Negli anni sono state spese moltissime parole su John Fitzgerald Kennedy, sulla sua vita e la sua morte. La sua figura riceve ancora oggi molta stima e apprezzamento. Nella storia di questo piccolo ma animato mondo si sono succeduti con una certa frequenza guerre e ingiustizie, abusi e soprusi ispirati dalla legge del più forte o in nome di personaggi sinistri quali Hitler, Stalin, Milosevic e Bin Laden, eppure non sono mai mancati coloro che hanno lottato con convinzione contro tanto oscurantismo. Kennedy era uno di questi eroi, e tentò con passione di rimediare ai difetti di questo mondo diviso, ma purtroppo, in tono con il destino riservato ai grandi uomini, non poté assistere al compimento dei suoi sforzi.

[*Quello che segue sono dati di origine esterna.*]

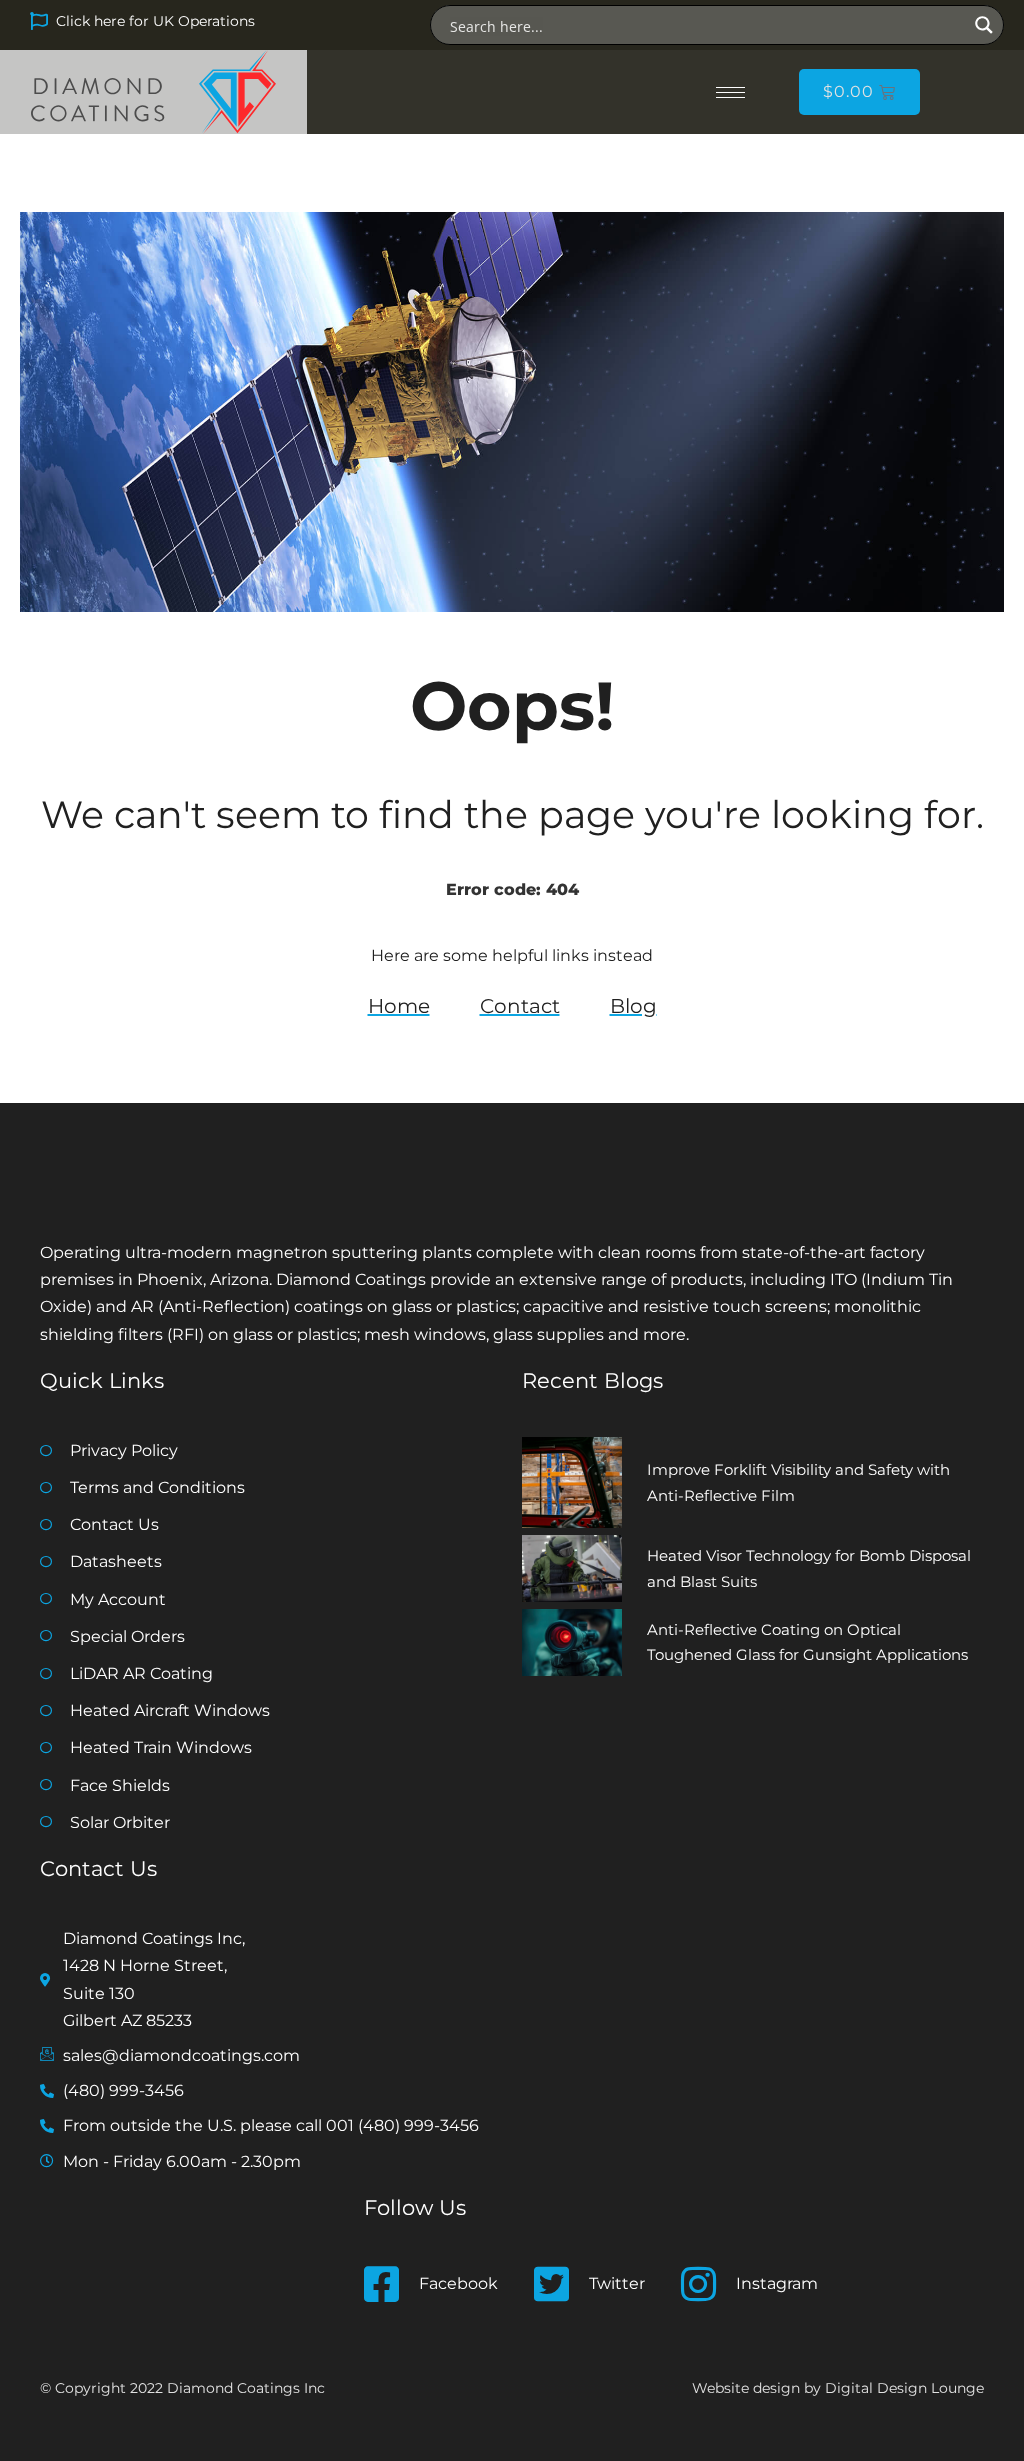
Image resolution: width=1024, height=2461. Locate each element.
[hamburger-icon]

Chissà quale corso avrebbe avuto la storia se fosse vissuto abbastanza da guidare un secondo governo? Sicuramente la guerra in Vietnam sarebbe stata meno penosa, le tensioni razziali si sarebbero alleggerite pur non risolvendosi del tutto, il selvaggio capitalismo statunitense sarebbe stato disciplinato e le classi più povere sarebbero state avvantaggiate. Molto probabilmente questo grand’ uomo avrebbe vinto un Nobel. La brutalità del suo assassinio suggerisce con una certa chiarezza che i suoi propositi erano talmente illuminati da incutere una gran paura nel cuore di molta gente assai potente ma poco retta. Ecco perché il suo sacrificio deve essere sempre di lezione, perché il suo sogno deve continuare a vivere: un mondo unito e in pace, per il bene nostro e delle generazioni future.